SHORT TASK 1: Duplicate the rows from the line containing "How do I perform: Click the callout number 6?" through the last of the rows, inclusive. Leave the pictures out of your copy.

===== TEXT PROVIDED =====

FAIRFIELD -- "Hi, this is NASCAR driver Parker Kligerman calling on behalf of my company, Nootelligence. We are a two-ounce brain supplement, and we'd love to talk about getting into your retailer or distributor."

This is Parker Kligerman, in between racing teams, working the old 9-to-5 shift at his Fairfield office on Post Road. Well, the 9-to-whenever shift. Kligerman wants to be clear on that. Because there's much work to be done, and these are long days.

This is Kligerman: A 23-year-old race car driver from Westport, one of the rising stars in his sport. This is Kligerman: Square jaw, parted blonde hair, checkered dress shirt tucked into dark skinny jeans. A natural behind the wheel and in front of a camera.

Kligerman dissects the business world as if he studied it at NYU. Sometimes he sounds like a professor. Actually, he never went to college; he became a professional racer at age 19.

He's been in the office for a few weeks now, every day, working with his two high school friends, Ian O'Connell and Jeff Moss, to push the product they created about a year ago.

Kligerman wants to be clear again: Nootelligence isn't an energy drink. No, this is a two-ounce nootropically-based supplement. A neuro-enhancer aimed at improving focus without the jittery side effects.

That's all part of the sales pitch, which, as of Wednesday, is Kligerman's primary responsibility.

His first call was to a gas station chain in Indiana. He got straight through. Got the retailer to agree on an email proposal and a sample.

O'Connell, the co-founder of Nootelligence, got a bunch of voice mails.

"I looked at him," O'Connell said, "and I told him, `You're doing all of the calls."

* * *

Parker Kligerman grew up in Stamford, moved to Westport in the sixth grade and already had a deep fascination with racing.

He remembers the start of it: When he was 9 years old and his family got cable television, he found the Speed channel and was mesmerized by the Go Karts.

It wasn't until four years later that his mother and aunt took him to buy a Go Kart as a "birthday-slash-Christmas" present. His dad, who had little interest in racing, wasn't thrilled. (In fact, Kligerman says his father stayed for only 20 laps of the Daytona 500 this past year; it's worth noting that Kligerman was involved in a wild three-car crash during practice at Daytona).

===== LISTED RECORDS =====

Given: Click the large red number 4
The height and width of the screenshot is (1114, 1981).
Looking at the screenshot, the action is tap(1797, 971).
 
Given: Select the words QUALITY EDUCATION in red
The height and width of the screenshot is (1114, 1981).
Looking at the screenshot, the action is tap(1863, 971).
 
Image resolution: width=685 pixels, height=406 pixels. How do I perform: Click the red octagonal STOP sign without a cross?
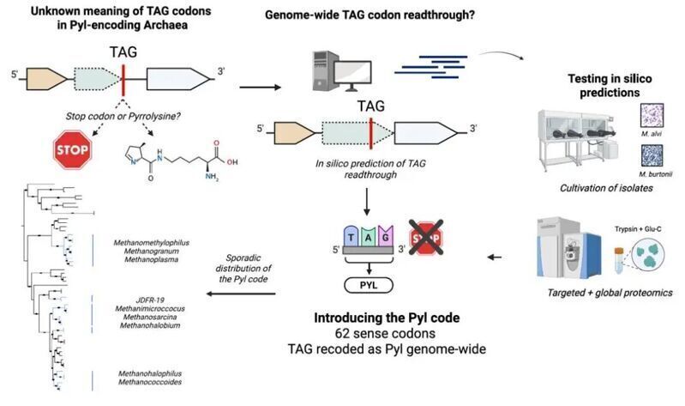tap(73, 149)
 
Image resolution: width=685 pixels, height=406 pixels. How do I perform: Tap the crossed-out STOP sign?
tap(426, 238)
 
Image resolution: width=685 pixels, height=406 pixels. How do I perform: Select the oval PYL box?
tap(369, 285)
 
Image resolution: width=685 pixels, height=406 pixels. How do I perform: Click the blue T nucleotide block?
tap(352, 236)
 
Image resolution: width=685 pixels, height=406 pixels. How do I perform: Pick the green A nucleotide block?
tap(369, 237)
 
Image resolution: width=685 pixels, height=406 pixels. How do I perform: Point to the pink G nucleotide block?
tap(385, 236)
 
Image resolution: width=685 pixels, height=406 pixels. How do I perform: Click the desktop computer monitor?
tap(353, 76)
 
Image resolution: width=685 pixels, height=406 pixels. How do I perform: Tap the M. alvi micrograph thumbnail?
tap(652, 116)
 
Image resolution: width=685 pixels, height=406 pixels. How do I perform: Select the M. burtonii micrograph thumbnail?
tap(652, 156)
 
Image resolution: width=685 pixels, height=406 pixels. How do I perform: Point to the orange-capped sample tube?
tap(619, 261)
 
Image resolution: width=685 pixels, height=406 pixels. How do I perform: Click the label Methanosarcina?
tap(150, 317)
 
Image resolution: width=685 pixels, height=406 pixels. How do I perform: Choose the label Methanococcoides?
tap(150, 382)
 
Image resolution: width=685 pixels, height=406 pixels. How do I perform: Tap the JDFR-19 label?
tap(150, 300)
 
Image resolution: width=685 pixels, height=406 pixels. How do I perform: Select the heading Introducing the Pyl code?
tap(387, 318)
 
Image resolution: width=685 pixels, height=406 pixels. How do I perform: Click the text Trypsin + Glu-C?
tap(638, 229)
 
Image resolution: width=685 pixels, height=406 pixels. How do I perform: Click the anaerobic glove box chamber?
tap(578, 137)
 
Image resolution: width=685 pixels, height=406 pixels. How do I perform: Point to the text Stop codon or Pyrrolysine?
tap(123, 117)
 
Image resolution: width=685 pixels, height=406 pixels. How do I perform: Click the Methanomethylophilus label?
tap(151, 242)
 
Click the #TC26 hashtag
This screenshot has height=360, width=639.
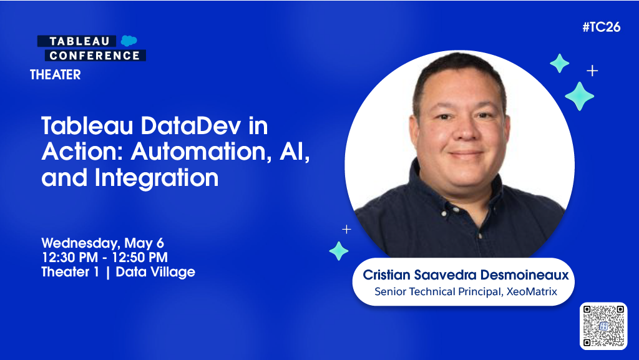(x=601, y=27)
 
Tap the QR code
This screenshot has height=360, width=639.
(x=603, y=325)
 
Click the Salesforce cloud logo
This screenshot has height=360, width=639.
(x=129, y=41)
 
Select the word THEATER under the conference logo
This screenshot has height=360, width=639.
(x=56, y=75)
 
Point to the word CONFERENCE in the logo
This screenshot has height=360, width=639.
(x=95, y=56)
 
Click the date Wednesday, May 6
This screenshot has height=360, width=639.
(x=102, y=243)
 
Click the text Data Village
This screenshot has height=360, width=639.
(x=155, y=272)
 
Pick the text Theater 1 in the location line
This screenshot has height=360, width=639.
(x=71, y=272)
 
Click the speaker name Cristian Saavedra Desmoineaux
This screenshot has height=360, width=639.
(x=467, y=275)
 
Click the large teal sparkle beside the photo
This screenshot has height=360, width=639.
(x=579, y=95)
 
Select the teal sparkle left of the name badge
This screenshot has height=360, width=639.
(x=339, y=251)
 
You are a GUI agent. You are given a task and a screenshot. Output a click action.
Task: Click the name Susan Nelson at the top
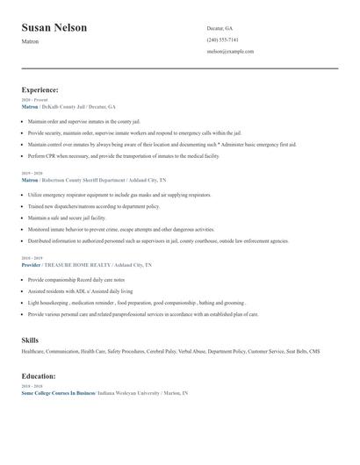click(x=54, y=28)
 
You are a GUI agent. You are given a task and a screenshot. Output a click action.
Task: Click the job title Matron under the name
click(x=30, y=41)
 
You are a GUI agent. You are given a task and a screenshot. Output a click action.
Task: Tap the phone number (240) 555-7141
click(x=222, y=39)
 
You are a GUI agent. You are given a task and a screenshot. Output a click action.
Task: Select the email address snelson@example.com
click(x=230, y=51)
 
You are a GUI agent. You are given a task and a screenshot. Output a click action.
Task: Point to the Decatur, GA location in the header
click(x=220, y=28)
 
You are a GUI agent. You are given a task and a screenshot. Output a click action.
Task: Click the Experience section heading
click(x=40, y=89)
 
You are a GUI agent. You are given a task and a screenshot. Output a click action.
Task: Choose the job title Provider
click(x=32, y=264)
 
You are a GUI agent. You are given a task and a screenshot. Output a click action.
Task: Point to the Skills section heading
click(x=30, y=339)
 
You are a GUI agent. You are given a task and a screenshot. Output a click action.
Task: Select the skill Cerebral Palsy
click(x=162, y=351)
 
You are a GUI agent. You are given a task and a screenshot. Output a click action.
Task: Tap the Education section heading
click(x=39, y=376)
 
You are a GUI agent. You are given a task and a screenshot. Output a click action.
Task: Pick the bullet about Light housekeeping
click(x=123, y=302)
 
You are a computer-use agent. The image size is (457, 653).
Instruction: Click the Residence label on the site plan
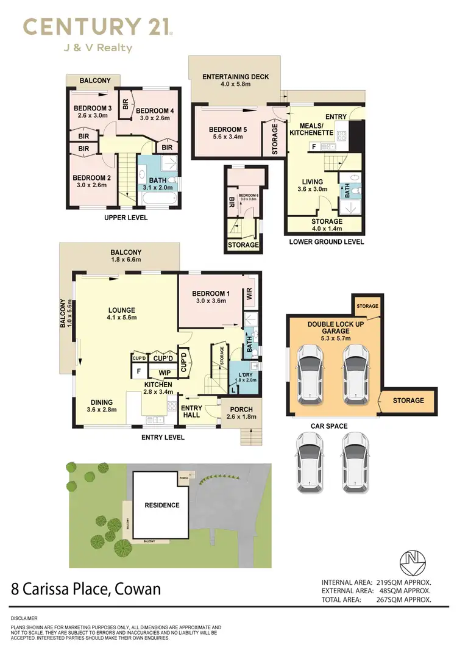[x=161, y=505]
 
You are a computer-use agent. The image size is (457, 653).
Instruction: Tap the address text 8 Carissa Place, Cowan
[x=86, y=589]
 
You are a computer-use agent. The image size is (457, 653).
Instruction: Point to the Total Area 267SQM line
[x=377, y=600]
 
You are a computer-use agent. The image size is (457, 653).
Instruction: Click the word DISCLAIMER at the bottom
[x=24, y=618]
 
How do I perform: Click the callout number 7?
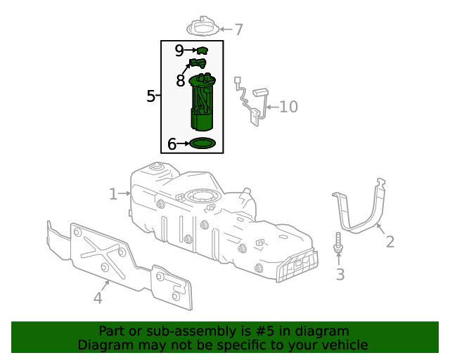[239, 30]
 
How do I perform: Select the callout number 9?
[179, 51]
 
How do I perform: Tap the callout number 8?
[181, 81]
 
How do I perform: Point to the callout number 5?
[150, 96]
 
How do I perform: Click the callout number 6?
[172, 144]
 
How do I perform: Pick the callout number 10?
[289, 107]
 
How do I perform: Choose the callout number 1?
[113, 193]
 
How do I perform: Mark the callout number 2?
[390, 243]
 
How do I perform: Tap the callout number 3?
[340, 274]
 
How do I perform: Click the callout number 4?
[98, 298]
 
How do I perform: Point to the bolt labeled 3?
[338, 244]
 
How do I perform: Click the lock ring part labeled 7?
[202, 27]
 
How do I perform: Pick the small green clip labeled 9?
[203, 50]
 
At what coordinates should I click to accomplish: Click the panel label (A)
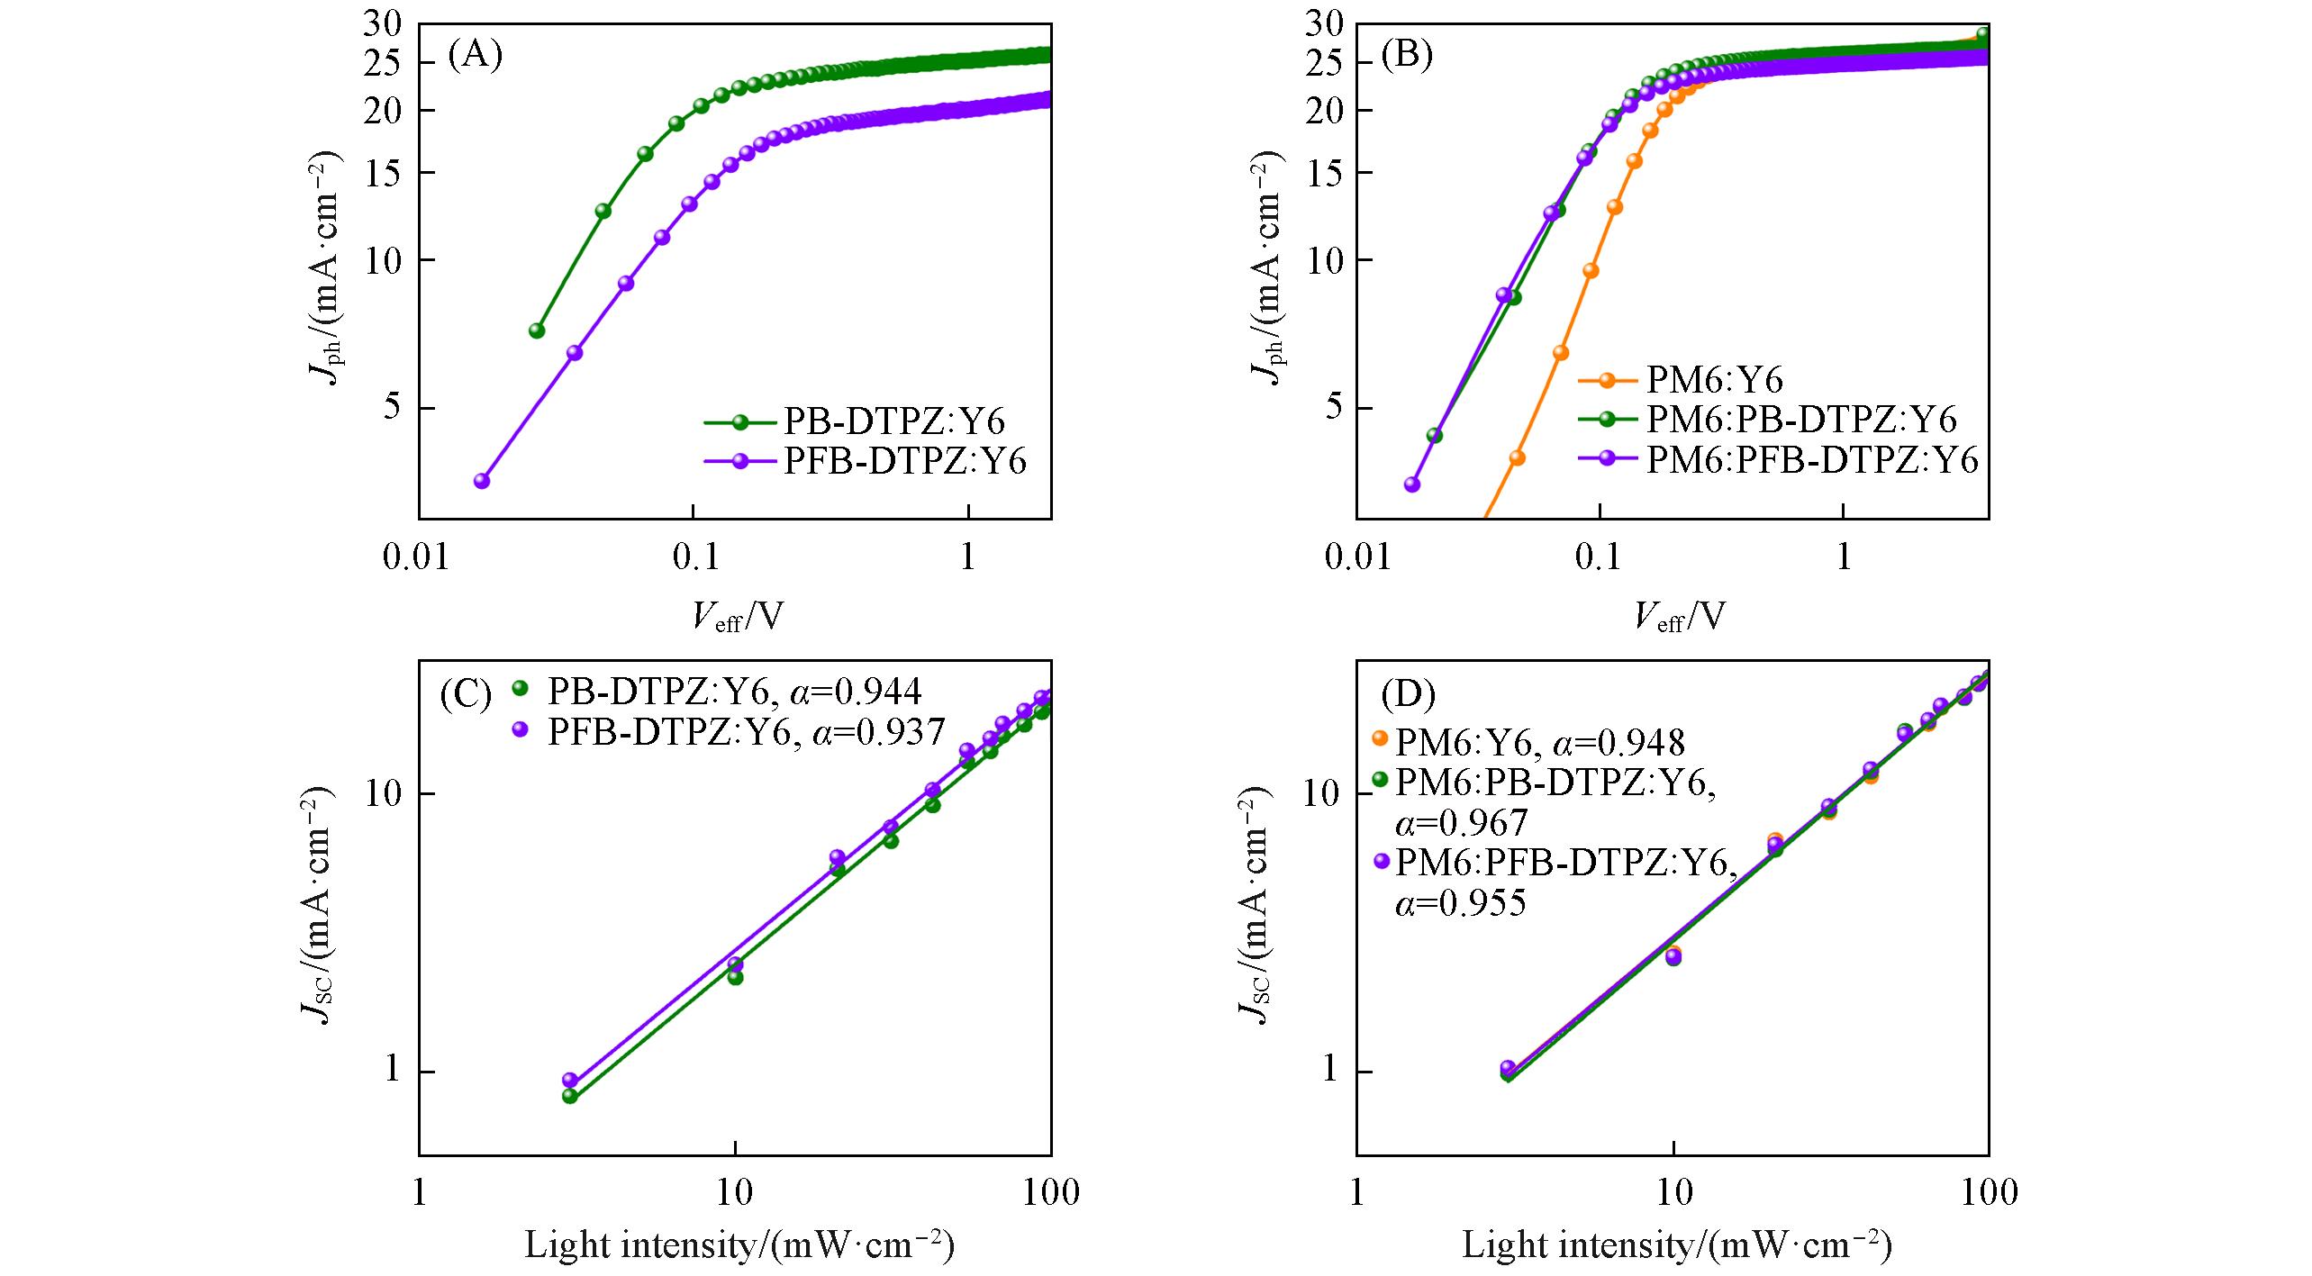(x=475, y=56)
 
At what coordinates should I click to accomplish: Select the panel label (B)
(x=1407, y=56)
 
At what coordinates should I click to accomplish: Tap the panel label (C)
(x=466, y=694)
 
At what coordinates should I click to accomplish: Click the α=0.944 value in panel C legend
(x=856, y=692)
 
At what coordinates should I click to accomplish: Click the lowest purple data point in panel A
(x=482, y=481)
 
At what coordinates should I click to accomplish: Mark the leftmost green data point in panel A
(x=537, y=330)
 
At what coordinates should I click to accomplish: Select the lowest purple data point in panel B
(x=1412, y=484)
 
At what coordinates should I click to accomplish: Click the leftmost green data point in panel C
(x=569, y=1096)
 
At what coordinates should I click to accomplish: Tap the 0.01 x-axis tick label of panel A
(x=418, y=558)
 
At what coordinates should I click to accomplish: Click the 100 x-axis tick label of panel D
(x=1989, y=1194)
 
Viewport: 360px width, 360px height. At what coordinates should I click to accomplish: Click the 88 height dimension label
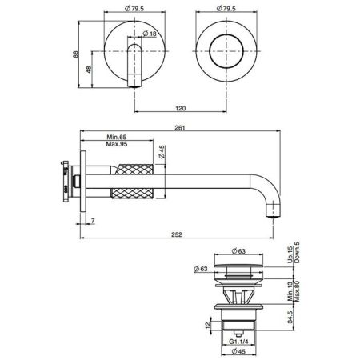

=====

SHORT TASK 2: Set down the passage of the article about Parker Kligerman from "Parker Kligerman grew" through "the Go Karts.", inclusive.

PROBLEM SOLUTION 1:
How do I perform: Click the callout number 6?
[172, 144]
 
How do I perform: Pick the callout number 10?
[289, 107]
 
How do I perform: Choose the callout number 1?
[113, 193]
 
How do I perform: Mark the callout number 2?
[390, 243]
 
How do I perform: Tap the callout number 3?
[340, 274]
 
How do I perform: Click the callout number 4?
[98, 298]
 
How do I perform: Point to the bolt labeled 3?
[338, 244]
 
How do I perform: Click the lock ring part labeled 7?
[202, 27]
 
How do I perform: Pick the small green clip labeled 9?
[203, 50]
 
At what coordinates should I click to accomplish: Click the panel label (A)
(x=475, y=56)
 
At what coordinates should I click to accomplish: Select the panel label (B)
(x=1407, y=56)
 
At what coordinates should I click to accomplish: Tap the panel label (C)
(x=466, y=694)
 
At what coordinates should I click to accomplish: Click the α=0.944 value in panel C legend
(x=856, y=692)
 
At what coordinates should I click to accomplish: Click the lowest purple data point in panel A
(x=482, y=481)
 
At what coordinates should I click to accomplish: Mark the leftmost green data point in panel A
(x=537, y=330)
 
At what coordinates should I click to accomplish: Select the lowest purple data point in panel B
(x=1412, y=484)
 
At what coordinates should I click to accomplish: Click the leftmost green data point in panel C
(x=569, y=1096)
 
At what coordinates should I click to accomplish: Tap the 0.01 x-axis tick label of panel A
(x=418, y=558)
 
At what coordinates should I click to accomplish: Click the 100 x-axis tick label of panel D
(x=1989, y=1194)
 
Viewport: 360px width, 360px height. At what coordinates should I click to accomplish: Click the 88 height dimension label

PROBLEM SOLUTION 2:
Parker Kligerman grew up in Stamford, moved to Westport in the sixth grade and already had a deep fascination with racing.

He remembers the start of it: When he was 9 years old and his family got cable television, he found the Speed channel and was mesmerized by the Go Karts.